- **Task item**: In the entries below, count every line containing "agent". Return the number and nothing else.

- **Exercise materials**:
- Opening Delimiter -

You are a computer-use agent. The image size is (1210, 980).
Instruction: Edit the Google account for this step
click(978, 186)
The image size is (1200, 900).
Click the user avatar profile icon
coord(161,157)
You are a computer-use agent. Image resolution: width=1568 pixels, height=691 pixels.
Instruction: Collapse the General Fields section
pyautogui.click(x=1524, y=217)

- Closing Delimiter -
- Opening Delimiter -

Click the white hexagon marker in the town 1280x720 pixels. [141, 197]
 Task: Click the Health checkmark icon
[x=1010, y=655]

- Closing Delimiter -

- **Result of the exercise**: 2